Em sua obra “História Social do Conhecimento”, Peter Burke registra que na Roma antiga, o filósofo Sêneca, em sua carta a Lucílio, já aconselhava o discípulo a não folhear os livros, o que comparava a brincar com comida. Francis Bacon, séculos depois, desenvolveu a mesma comparação entre ler e comer em seu ensaio “Dos estudos” ao distinguir três maneiras de usar os livros: “Alguns livros são para provar, outros para engolir e uns poucos para mastigar e digerir”.

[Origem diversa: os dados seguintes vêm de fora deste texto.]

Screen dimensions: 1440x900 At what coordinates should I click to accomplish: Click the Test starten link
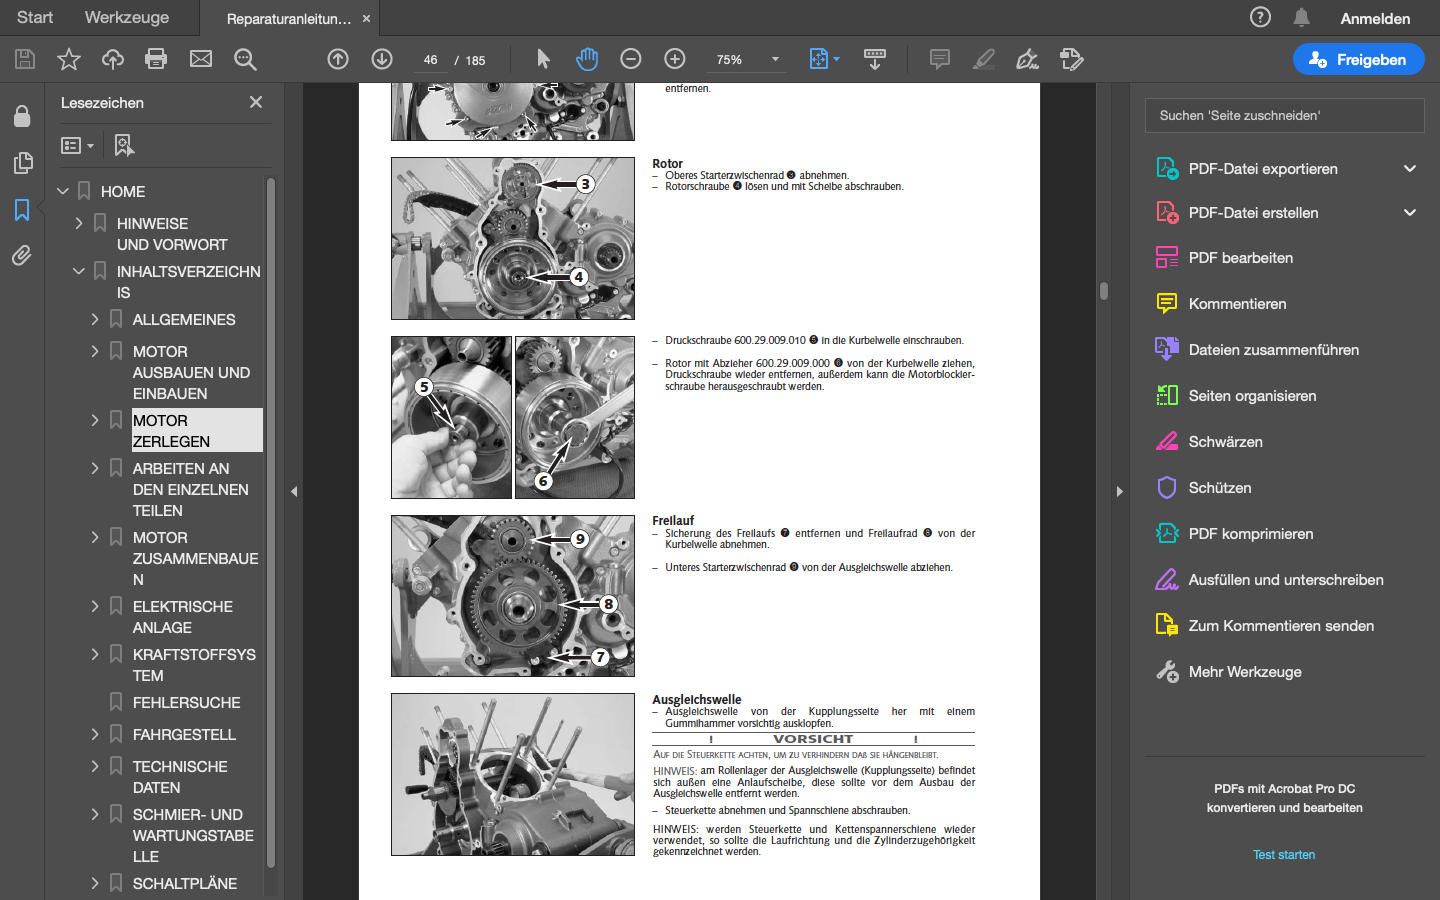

Os livros e o seu potencial de coletar e distribuir o conhecimento só passaram a ser uma ferramenta de grande desenvolvimento quando Gutenberg inventou a impressão por tipos móveis. O tosco conhecimento da Era Medieval estava restrito à Igreja, de onde migrou para a sociedade com o advento da Imprensa, o que contribuiu para surgimento do Renascimento, da Revolução Científica e do Iluminismo, marcos do início da Era Moderna. A distribuição do conhecimento, entre eles o conhecimento científico e humanístico, que tantos grandes avanços trouxe para a humanidade, não foi desprovida de ferozes resistências e brutais tentativas de bloqueio, exemplificadas com a posição do cardeal Richelieu, que em seu Testamento Político afirmou: “O conhecimento não devia ser transmitido às pessoas do povo, para evitar que ficassem descontentes com sua posição na vida”, e, principalmente, com a proibição de circulação de obras, como A Nova Astronomia e A Harmonia do Mundo, de Kepler, de obras de Lutero, Calvino, Rousseau, Descartes, Pascal, Bacon, Voltaire, que constavam do Índex da Igreja, a primeira grande estrutura de censura na história. A elaboração e a distribuição do conhecimento têm superado severos embates e demonstra que a democracia é o único regime onde ele evolui e se aprimora, e onde se pode debater e contestar tudo , até mesmo os avanços da ciência, até que as evidências erradiquem quaisquer dúvidas sobre a matéria.

Assim como a liberdade de expressão e a imprensa livre também lhe são indispensáveis. O atual governo brasileiro tem desprezo pelas evidências da ciência em relação às mudanças climáticas que ameaçam o planeta Terra, nega o aumento das queimadas na Amazônia e chega a fazer afirmações tragicômicas - como não existir racismo no Brasil, os Beatles serem parte do movimento comunista internacional, o nazismo ser de esquerda e tantas outras extremamente bizarras -, mas que são injustificáveis pela desinformação levada à uma população já inculta e vulnerável perante inverdades que possam contribuir ainda mais para a sua indefesa ignorância. Um governo que aprova no Congresso um almejado Pacote Anticrime, cujo combate se faz só e totalmente em cima do conhecimento, e daí, no combate às falcatruas e à corrupção, como se deu no Mensalão e na Lava Jato, não pode aceitar uma acusação (via ex-líder do governo na Câmara) de ter dentro do Palácio do Planalto um grupo de colaboradores, pagos com dinheiro público, que usa notícias falsas e as “fake news” para destruir adversários ou pseudo-adversários. Seria isso uma tremenda contradição com o discurso governamental, precisando ser devidamente esclarecido e levado ao conhecimento público com celeridade.